[Assignment]: The records are to be repeated in full. Every line must match.

[Data records]:
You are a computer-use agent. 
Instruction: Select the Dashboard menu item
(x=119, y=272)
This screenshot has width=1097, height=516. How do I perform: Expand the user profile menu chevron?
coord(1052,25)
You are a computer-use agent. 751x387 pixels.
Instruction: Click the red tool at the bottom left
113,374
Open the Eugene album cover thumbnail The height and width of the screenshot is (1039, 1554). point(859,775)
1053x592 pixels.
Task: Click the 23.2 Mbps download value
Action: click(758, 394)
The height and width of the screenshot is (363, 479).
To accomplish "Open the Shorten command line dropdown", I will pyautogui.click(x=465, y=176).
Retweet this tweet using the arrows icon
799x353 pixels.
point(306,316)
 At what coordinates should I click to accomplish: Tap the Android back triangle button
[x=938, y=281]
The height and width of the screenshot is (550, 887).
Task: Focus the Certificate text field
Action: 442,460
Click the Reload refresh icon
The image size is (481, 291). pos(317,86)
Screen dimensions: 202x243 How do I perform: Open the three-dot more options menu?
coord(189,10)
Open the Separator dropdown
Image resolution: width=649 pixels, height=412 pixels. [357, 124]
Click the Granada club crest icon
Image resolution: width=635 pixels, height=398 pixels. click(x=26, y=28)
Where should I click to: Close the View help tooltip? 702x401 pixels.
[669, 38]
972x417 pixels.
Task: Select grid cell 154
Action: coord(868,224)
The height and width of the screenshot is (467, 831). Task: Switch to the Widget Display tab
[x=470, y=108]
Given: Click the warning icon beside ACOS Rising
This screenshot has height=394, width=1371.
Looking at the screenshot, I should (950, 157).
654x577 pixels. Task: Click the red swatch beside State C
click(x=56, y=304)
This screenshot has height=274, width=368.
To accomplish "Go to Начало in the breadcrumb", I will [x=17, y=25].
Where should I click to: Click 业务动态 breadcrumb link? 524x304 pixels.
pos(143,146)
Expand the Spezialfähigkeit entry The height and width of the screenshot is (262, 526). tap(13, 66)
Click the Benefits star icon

[Answer for the task]:
You are a computer-use agent. 
Instruction: Select the Dashboard menu item
(x=119, y=272)
This screenshot has width=1097, height=516. How do I perform: Expand the user profile menu chevron?
coord(1052,25)
You are a computer-use agent. 751x387 pixels.
Instruction: Click the red tool at the bottom left
113,374
Open the Eugene album cover thumbnail The height and width of the screenshot is (1039, 1554). point(859,775)
1053x592 pixels.
Task: Click the 23.2 Mbps download value
Action: click(758, 394)
The height and width of the screenshot is (363, 479).
To accomplish "Open the Shorten command line dropdown", I will pyautogui.click(x=465, y=176).
Retweet this tweet using the arrows icon
799x353 pixels.
point(306,316)
 At what coordinates should I click to accomplish: Tap the Android back triangle button
[x=938, y=281]
The height and width of the screenshot is (550, 887).
Task: Focus the Certificate text field
Action: 442,460
Click the Reload refresh icon
The image size is (481, 291). pos(317,86)
Screen dimensions: 202x243 How do I perform: Open the three-dot more options menu?
coord(189,10)
Open the Separator dropdown
Image resolution: width=649 pixels, height=412 pixels. [357, 124]
Click the Granada club crest icon
Image resolution: width=635 pixels, height=398 pixels. click(x=26, y=28)
Where should I click to: Close the View help tooltip? 702x401 pixels.
[669, 38]
972x417 pixels.
Task: Select grid cell 154
Action: coord(868,224)
The height and width of the screenshot is (467, 831). Task: Switch to the Widget Display tab
[x=470, y=108]
Given: Click the warning icon beside ACOS Rising
This screenshot has height=394, width=1371.
Looking at the screenshot, I should (950, 157).
654x577 pixels. Task: Click the red swatch beside State C
click(x=56, y=304)
This screenshot has height=274, width=368.
To accomplish "Go to Начало in the breadcrumb", I will [x=17, y=25].
Where should I click to: Click 业务动态 breadcrumb link? 524x304 pixels.
pos(143,146)
Expand the Spezialfähigkeit entry The height and width of the screenshot is (262, 526). tap(13, 66)
Click the Benefits star icon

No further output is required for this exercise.